Shadows of Toronto
This belligerent dwarf can be a right asshole at times, but when you need a wheelman or drone support, there aren’t many I’d recommend over this guy. He fills just about any role you need him for. Probing building security? He’s got a drone for that. Need an extra set of eyes looking out for you? He’s got a drone for that. Air support? He’s got a drone for that. And if you really need someone to play nice, you could always hire a face, omae.
This guy comes recommended as an excellent spell-slinger, but he’s a bit of a loose cannon. He’ll go to any length to get the job done, null sweat, but his zealous approach could land him in a bit of hot water. But who am I kidding? That’s what you want. He’ll take a man down with a blast of fire, he puts down targets with lightning, but that’s some basic drek. Where he gets nasty is his diverse array of manipulation magic. Don’t piss this guy off, chummer.

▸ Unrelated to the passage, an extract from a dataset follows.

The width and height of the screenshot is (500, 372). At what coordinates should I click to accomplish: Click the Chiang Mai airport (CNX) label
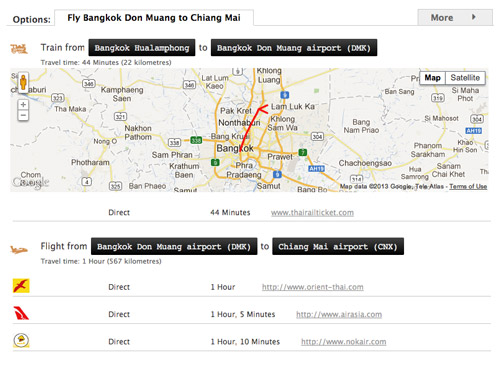(338, 246)
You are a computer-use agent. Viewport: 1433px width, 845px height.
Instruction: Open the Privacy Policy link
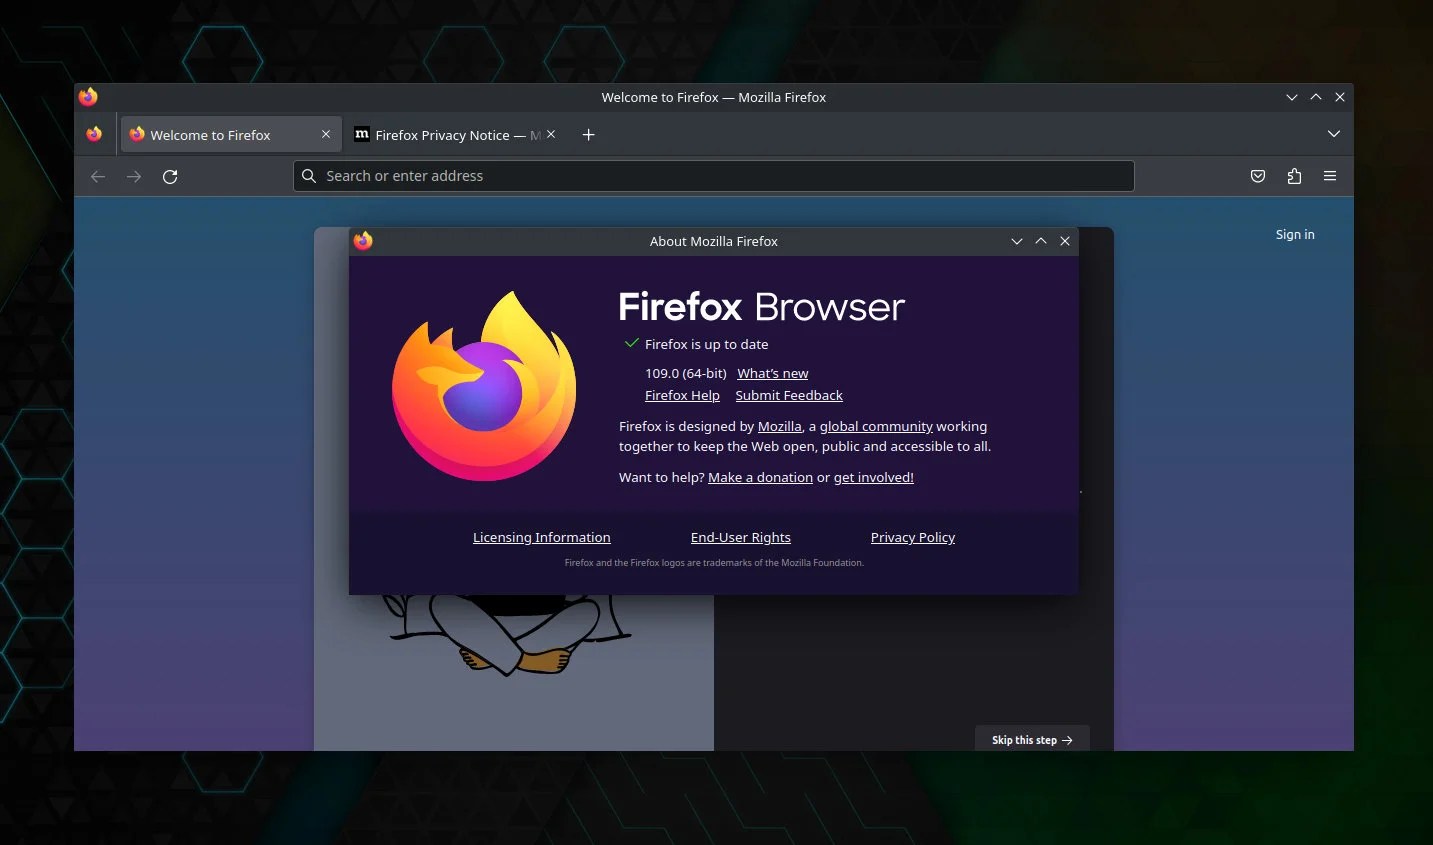[912, 537]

I want you to picture the biggest, toughest troll in the Sprawl, then slap muscle augmentations over his already impressive frame. That’s Cassius. He packs an assault rifle and a combat axe and is fully capable of bringing some serious pain with them, but his real pride is archery. The rumour on the streets is that he can shoot down a helo with that bow, and chummer, I believe it.
Not just any script-kiddie or even just a skilled hacker, this guy comes highly recommended for any run in which you need something done with some discretion. He’s got novahot skills in the Matrix and he’s not a bad conversationalist, either. Don’t expect him to throw down in a firefight, but don’t discount him, either. He’s a real wiz for bricking guns, cyberware, commlinks, you name it, and an excellent IC breaker as well.